Households and corporations had unpaid tax dues of 2.64 billion euros at the end of the year’s first five months, according to data from the Independent Authority for Public Revenue (IAPR), creating a hole in the year’s state budget.
Tax debts are up 12% compared to January-May 2020, which is attributed to the suspension of tax obligations: Most enterprises did not pay their value-added tax due, or fines imposed by the tax administration.
In May alone professionals and enterprises failed to pay VAT dues of €173.3 million, while in May 2020 the unpaid dues had come to €30.4 million. As for unpaid fines for tax law violations, they added up to €44 million in May 2021, against just €10 million a year earlier.
Nevertheless there was an increase in the collection of expired arrears, as in January-May 2021 €661 million was collected, up 47% from €450 million last year.
IAPR announced on Thursday that the new expired dues in the year’s first five months amounted to €2.9 billion, of which €2.64 billion concerned taxes that individuals and businesses failed to pay. In May alone the unpaid taxed amounted to €315 million, a considerable 275% increase from the €84 million left unpaid in May 2020.
The sum of expired arrears, both old and new, reached €109.08 billion, of which €24.75 billion is considered impossible to collect. The number of taxpayers with debts to the state came to 3,905,073 at end-May, with 1,299,004 suffering forced collection measures.

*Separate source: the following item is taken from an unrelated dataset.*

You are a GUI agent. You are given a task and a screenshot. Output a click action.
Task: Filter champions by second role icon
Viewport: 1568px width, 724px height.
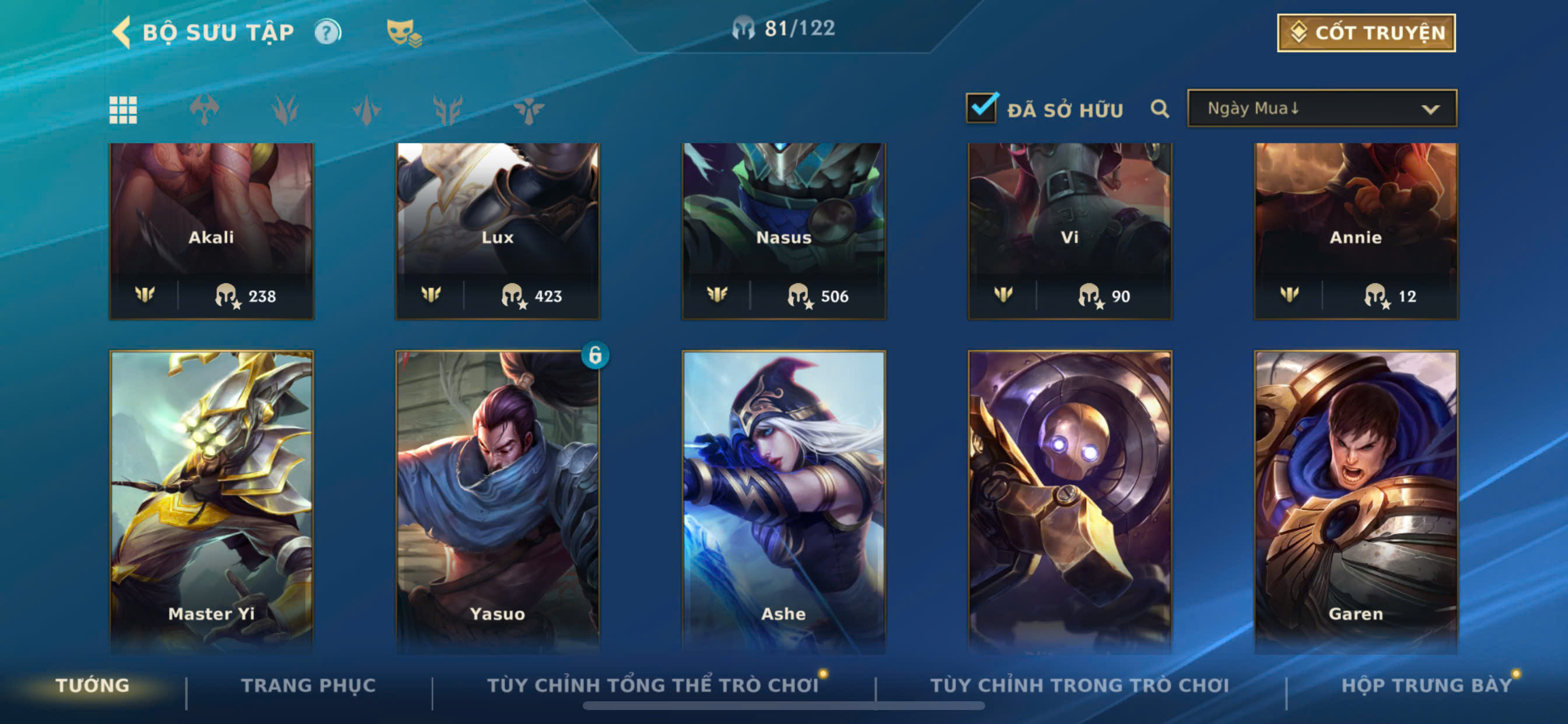pyautogui.click(x=285, y=110)
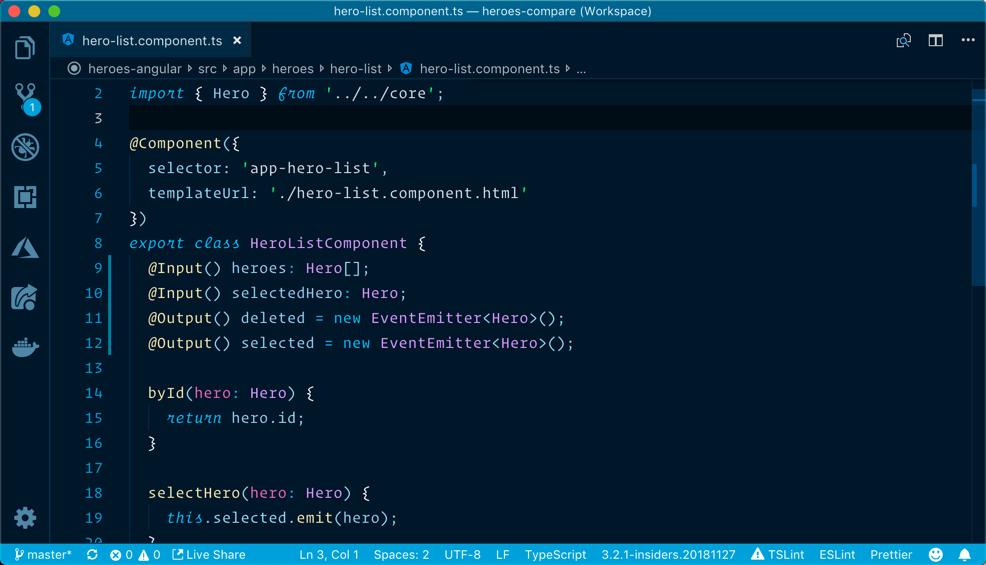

As debts to the taxman grow and the market remains dominated by uncertainty, the government has drafted a plan for the payment of arrears to the state, especially the dues created during the first 15 months of the health crisis. Besides the pandemic debts in suspension, the government’s planning also includes debts from income tax and the Single Property Tax (ENFIA). The plan provides for slightly more monthly tranches than the 24 to 48 announced, so that the blueprint can secure the creditors’ approval.